La technologie nucléaire, recourrant à la fission de l'atome et non à la combustion de matière contenant du carbone, ne produit pas de gaz à effet de serre (ni d'ailleurs d'autres gaz responsables des pluies acides) pendant l'exploitation de la centrale.

Même en prenant en compte l'entièreté du cycle de vie d'une centrale (construction, exploitation et démantèlement), les émissions de gaz à effet de serre par kWh sont très réduites, inférieures ou comparables à celles d'un kWh éolien.

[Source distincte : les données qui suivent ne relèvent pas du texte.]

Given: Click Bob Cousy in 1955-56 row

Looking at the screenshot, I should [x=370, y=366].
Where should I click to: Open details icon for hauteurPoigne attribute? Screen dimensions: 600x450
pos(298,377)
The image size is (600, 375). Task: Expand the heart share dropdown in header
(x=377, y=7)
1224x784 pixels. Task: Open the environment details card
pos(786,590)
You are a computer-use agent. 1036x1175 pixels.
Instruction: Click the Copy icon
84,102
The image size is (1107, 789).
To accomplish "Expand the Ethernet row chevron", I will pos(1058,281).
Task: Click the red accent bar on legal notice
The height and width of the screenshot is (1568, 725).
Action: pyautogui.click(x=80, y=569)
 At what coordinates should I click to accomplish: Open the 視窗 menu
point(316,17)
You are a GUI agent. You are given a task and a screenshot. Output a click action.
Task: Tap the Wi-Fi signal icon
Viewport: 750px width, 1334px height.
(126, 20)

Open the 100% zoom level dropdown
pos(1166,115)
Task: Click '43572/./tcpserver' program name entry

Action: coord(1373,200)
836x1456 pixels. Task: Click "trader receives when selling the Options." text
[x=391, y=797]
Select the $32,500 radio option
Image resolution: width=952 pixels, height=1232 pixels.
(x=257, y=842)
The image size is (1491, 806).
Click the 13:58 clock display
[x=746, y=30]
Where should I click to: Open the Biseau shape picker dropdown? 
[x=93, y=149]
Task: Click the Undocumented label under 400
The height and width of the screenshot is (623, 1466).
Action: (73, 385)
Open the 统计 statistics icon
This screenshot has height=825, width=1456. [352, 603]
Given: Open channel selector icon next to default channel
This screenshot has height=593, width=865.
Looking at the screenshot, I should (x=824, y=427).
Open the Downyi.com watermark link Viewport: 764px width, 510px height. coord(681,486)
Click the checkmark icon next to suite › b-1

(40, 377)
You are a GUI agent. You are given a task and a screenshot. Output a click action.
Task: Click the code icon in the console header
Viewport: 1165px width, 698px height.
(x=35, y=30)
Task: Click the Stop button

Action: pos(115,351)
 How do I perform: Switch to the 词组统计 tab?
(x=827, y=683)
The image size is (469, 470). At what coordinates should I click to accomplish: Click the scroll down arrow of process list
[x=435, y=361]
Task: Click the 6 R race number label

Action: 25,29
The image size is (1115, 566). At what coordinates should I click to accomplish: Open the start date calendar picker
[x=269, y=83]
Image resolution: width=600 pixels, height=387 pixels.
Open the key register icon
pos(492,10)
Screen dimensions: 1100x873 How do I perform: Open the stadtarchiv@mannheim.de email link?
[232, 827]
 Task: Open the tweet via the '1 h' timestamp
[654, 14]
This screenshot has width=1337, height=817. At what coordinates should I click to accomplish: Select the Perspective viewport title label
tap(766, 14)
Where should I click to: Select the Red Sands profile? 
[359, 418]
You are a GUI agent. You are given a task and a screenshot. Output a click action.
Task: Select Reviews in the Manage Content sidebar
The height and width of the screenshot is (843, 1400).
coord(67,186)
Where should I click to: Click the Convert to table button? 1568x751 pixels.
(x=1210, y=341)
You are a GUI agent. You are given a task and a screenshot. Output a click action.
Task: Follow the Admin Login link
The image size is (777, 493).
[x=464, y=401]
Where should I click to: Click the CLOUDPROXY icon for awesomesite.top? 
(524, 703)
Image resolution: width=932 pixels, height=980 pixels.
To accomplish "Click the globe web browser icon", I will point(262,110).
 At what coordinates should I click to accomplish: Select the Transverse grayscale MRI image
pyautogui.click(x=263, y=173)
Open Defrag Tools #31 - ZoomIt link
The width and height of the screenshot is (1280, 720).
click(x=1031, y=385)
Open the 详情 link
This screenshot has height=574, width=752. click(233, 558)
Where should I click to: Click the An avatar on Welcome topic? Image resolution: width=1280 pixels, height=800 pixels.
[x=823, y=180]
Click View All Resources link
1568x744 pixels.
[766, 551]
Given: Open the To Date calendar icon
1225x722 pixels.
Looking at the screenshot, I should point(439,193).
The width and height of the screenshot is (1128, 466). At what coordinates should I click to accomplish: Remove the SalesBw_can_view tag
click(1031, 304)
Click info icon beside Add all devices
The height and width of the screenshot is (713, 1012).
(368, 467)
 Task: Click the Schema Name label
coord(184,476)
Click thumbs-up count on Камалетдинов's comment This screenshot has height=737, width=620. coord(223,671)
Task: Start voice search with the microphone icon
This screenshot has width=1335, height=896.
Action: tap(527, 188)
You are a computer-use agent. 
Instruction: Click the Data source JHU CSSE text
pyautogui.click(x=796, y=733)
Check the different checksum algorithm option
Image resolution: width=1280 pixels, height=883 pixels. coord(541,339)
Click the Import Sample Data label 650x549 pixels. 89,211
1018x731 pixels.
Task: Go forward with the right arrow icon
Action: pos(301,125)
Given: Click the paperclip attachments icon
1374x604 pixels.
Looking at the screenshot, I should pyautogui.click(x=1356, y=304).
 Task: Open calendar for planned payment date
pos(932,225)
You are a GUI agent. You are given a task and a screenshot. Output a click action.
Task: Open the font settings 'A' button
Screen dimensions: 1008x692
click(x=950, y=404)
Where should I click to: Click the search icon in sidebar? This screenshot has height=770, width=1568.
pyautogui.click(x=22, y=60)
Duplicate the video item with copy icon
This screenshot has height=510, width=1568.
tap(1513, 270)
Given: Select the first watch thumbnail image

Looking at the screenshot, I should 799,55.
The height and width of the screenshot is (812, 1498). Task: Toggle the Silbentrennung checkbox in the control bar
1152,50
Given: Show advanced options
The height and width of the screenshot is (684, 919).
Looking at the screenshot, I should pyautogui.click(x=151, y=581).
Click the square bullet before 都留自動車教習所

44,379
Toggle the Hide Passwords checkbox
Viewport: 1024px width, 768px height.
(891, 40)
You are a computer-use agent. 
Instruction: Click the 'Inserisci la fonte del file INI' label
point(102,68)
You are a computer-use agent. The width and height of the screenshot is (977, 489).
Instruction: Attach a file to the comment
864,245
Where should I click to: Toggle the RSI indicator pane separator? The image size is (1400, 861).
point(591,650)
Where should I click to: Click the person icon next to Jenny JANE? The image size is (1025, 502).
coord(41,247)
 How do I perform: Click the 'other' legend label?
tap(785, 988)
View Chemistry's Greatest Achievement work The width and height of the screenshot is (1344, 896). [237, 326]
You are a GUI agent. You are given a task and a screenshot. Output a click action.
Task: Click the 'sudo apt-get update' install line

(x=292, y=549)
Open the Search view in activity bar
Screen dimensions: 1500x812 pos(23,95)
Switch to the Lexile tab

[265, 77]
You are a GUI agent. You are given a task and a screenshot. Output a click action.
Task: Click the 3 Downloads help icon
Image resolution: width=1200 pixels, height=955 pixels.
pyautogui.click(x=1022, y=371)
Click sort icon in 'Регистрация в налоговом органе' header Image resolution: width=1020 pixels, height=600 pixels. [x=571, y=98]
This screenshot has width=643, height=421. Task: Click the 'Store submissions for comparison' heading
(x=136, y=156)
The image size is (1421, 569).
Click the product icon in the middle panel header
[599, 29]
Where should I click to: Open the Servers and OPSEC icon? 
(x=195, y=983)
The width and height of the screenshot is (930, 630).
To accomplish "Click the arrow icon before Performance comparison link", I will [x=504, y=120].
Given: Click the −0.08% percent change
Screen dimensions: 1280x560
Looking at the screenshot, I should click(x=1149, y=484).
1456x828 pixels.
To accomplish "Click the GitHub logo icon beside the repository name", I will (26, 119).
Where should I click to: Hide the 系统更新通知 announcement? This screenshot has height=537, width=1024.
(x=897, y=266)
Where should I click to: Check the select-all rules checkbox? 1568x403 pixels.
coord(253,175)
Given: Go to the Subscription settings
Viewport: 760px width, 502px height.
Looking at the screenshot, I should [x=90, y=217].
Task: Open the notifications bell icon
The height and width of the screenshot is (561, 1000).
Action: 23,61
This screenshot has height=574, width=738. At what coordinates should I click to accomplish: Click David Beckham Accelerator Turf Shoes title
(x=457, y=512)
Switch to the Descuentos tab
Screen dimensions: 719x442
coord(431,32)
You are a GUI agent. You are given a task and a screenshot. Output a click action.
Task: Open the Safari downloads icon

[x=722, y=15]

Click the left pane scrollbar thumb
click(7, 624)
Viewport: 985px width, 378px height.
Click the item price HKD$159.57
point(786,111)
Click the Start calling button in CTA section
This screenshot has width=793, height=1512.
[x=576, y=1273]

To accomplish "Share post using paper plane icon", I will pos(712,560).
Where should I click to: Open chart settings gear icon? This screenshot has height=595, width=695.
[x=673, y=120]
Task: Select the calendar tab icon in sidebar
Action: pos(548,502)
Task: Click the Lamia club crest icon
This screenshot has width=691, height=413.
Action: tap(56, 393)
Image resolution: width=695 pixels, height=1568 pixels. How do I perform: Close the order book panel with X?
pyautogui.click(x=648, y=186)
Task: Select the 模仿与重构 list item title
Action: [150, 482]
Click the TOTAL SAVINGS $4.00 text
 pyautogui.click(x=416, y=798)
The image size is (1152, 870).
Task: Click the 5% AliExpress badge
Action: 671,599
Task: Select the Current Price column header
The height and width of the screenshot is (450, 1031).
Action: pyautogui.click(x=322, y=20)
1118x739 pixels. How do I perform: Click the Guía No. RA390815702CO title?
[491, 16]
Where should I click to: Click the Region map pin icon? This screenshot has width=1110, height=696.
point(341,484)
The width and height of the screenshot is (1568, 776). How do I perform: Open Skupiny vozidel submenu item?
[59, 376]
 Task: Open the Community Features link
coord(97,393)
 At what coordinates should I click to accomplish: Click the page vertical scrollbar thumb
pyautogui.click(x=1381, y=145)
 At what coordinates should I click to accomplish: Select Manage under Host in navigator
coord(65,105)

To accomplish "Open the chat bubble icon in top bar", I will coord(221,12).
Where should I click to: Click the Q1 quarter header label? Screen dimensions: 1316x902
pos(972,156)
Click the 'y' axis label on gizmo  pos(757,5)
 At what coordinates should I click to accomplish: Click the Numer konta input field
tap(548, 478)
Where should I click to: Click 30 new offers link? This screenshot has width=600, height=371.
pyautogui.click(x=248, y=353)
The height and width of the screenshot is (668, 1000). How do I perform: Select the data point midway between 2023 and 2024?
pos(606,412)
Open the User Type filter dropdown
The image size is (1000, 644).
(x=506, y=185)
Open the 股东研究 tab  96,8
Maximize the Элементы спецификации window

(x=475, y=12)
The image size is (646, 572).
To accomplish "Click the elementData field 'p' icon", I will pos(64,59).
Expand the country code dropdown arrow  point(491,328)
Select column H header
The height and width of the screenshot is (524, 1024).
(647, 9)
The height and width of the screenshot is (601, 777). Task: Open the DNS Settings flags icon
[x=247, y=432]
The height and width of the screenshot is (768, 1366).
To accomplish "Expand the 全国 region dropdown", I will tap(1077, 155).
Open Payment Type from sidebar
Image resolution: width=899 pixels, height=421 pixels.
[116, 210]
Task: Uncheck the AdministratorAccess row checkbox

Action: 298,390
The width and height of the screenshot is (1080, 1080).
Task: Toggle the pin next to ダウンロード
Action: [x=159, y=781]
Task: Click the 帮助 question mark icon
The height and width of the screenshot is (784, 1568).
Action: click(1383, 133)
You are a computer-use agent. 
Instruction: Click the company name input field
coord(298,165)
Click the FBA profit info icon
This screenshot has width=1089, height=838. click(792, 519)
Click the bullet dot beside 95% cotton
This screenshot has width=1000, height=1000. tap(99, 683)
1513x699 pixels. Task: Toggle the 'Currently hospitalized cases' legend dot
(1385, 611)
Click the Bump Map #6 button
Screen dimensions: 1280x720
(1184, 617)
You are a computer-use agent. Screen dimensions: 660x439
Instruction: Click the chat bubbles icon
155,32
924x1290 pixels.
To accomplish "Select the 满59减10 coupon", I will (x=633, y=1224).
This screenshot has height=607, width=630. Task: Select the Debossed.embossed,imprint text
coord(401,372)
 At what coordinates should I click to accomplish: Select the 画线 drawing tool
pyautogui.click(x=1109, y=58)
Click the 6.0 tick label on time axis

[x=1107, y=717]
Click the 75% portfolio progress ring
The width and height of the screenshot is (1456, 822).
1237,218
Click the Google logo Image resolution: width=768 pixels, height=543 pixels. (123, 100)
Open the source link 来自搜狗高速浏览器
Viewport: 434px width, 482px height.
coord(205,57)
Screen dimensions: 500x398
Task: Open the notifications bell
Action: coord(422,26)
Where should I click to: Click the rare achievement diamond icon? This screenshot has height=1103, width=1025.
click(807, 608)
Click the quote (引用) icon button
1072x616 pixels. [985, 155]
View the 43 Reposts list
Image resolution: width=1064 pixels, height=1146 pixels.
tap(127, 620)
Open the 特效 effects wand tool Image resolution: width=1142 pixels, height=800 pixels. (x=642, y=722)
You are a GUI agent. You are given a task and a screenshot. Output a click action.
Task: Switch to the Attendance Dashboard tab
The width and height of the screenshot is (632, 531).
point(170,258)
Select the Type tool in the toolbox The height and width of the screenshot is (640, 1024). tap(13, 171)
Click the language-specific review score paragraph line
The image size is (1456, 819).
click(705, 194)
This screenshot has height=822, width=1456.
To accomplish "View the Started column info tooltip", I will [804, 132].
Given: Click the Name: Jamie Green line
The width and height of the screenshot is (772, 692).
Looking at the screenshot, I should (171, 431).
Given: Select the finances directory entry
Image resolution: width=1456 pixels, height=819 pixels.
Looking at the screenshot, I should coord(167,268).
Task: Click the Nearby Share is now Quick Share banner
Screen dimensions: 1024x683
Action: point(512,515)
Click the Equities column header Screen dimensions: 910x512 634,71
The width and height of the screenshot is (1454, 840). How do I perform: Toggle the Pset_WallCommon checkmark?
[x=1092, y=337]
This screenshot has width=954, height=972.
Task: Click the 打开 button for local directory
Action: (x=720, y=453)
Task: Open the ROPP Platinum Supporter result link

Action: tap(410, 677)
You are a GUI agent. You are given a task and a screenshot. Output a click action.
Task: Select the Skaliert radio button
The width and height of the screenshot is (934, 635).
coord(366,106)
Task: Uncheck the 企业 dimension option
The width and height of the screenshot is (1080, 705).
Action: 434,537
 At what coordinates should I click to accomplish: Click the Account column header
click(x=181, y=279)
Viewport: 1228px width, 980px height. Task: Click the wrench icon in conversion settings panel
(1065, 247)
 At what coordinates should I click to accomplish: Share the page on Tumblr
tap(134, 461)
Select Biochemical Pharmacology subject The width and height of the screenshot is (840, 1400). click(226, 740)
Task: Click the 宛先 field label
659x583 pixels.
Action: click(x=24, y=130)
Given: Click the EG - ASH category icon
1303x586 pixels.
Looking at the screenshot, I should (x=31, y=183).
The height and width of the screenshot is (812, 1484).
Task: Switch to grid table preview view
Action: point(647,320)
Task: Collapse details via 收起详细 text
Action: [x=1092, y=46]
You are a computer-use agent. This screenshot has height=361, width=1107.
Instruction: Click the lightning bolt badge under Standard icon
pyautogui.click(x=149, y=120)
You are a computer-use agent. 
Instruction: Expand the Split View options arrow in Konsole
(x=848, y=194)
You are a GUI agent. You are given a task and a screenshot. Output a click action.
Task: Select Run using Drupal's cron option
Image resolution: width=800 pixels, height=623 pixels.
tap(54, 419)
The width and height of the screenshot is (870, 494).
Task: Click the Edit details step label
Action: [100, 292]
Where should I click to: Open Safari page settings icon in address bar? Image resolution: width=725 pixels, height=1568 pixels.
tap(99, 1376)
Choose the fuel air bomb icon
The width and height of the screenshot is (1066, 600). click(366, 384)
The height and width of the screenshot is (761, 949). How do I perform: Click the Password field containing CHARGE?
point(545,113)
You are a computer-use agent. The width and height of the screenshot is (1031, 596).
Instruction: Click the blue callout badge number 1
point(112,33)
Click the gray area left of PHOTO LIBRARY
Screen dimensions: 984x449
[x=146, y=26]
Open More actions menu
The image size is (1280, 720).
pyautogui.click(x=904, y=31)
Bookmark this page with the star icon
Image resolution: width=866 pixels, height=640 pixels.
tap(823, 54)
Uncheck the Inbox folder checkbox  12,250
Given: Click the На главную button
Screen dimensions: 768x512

Dans notre pays, l'émission de CO2 par kilowattheure produit est, grâce aux centrales nucléaires d'Electrabel , une des plus faibles d'Europe (environ 300 g par kWh en 2006) ; ce score n'est atteint que par certains pays recourant également à l'énergie nucléaire et/ou disposant de capacités d'énergies hydrauliques importantes.
Les émissions de CO2 liées à la production électrique en Belgique s'élèvent actuellement à +/- 20 millions de tonnes par an ; sans le parc nucléaire d'Electrabel , elles atteindraient presque 50 millions de tonnes par an. Cette énergie permet ainsi d'éviter la production d'environ 30 millions de tonnes de CO2 par an, soit l'équivalent de tout le parc automobile belge.
Selon l'Union Européenne, le niveau actuel de production d'énergie nucléaire des 25 états membres permet d'éviter l'émission de quelques 700 millions de tonnes de CO2 chaque année. Ceci équivaut à la quantité de CO2 dégagée annuellement par l'ensemble du parc automobile de l'Union.